At some point in my lifetime, Irish teenager Saoirse Ronan will be renowned as the best actress on the planet. It’s only a question of how long she’ll have to appear in movies like Neil Jordan’s Byzantium before it happens. The star of Atonement and Hanna just has an uncanny gift for what is needed in a scene, and how much of it she ought to deliver. Ronan is the brightest spot by far in Byzantium, opening this week at the Tribeca Film Festival in New York City, which isn’t a failure but has little to recommend it beyond her incredible performance.

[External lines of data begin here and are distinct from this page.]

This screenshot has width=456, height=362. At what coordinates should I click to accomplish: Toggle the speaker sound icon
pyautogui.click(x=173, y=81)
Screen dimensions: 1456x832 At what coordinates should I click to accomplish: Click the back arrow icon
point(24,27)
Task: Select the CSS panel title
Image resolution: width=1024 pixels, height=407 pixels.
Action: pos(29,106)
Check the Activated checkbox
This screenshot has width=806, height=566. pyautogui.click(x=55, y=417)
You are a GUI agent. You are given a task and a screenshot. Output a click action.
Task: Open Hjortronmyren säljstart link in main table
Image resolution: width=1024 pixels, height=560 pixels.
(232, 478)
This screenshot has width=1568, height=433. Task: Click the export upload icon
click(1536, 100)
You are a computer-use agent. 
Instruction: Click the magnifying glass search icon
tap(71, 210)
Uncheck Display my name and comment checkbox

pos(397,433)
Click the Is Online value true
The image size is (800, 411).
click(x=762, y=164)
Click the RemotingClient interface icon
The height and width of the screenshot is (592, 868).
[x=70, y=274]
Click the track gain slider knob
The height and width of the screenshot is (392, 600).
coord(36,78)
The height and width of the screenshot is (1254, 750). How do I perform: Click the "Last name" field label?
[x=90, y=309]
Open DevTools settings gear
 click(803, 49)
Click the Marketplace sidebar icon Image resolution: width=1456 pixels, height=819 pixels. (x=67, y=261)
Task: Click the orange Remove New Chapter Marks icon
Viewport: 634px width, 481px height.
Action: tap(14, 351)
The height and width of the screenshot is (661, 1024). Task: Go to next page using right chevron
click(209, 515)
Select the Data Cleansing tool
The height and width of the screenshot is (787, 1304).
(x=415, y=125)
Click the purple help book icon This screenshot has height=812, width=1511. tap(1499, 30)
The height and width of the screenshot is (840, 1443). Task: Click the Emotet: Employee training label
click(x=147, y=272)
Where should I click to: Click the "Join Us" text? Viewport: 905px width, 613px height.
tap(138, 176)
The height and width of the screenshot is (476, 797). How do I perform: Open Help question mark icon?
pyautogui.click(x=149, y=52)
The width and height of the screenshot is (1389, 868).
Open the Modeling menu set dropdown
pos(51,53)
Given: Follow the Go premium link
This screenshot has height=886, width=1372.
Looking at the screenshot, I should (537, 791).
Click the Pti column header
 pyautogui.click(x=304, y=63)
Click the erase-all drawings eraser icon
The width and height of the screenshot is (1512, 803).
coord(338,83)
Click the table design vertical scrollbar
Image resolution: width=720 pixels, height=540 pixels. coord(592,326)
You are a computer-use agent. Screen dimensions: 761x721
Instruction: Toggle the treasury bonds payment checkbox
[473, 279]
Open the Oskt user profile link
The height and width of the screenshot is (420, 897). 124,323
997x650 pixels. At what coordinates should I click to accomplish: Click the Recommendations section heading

Ronan and Gemma Arterton (who you may remember as Strawberry Fields in Quantum of Solace) play a team of vampires, Eleanor and Clara, who travel together across England. Food is plentiful for them, and thanks to the cloudy climate of the British Isles not even daylight is much of a danger; their only real fear is discovery by human society. Eventually, Eleanor finds a boy her own age (Caleb Landry Jones, a.k.a. Banshee from X-Men: First Class) and feels the need to reveal her secret to him no matter how dangerous it might be.

The presence of a teenage romance at this movie’s heart, one in which the vampire is desperate not to feed off of the human, might evoke the Twilight films at first. But Neil Jordan (The Crying Game, Interview With The Vampire) is playing a much older game, dating all the way back to Bram Stoker in some aspects. Eleanor is a Victorian at heart, raised from birth to believe in propriety and restraint, and her vampiric habits reflect this – she only feeds on the elderly and infirm. Indeed, even without the lengthy historical flashback in the middle of the movie, the brilliance of Ronan’s performance is that Eleanor seems to be living in the 21st Century and the 19th at the same time.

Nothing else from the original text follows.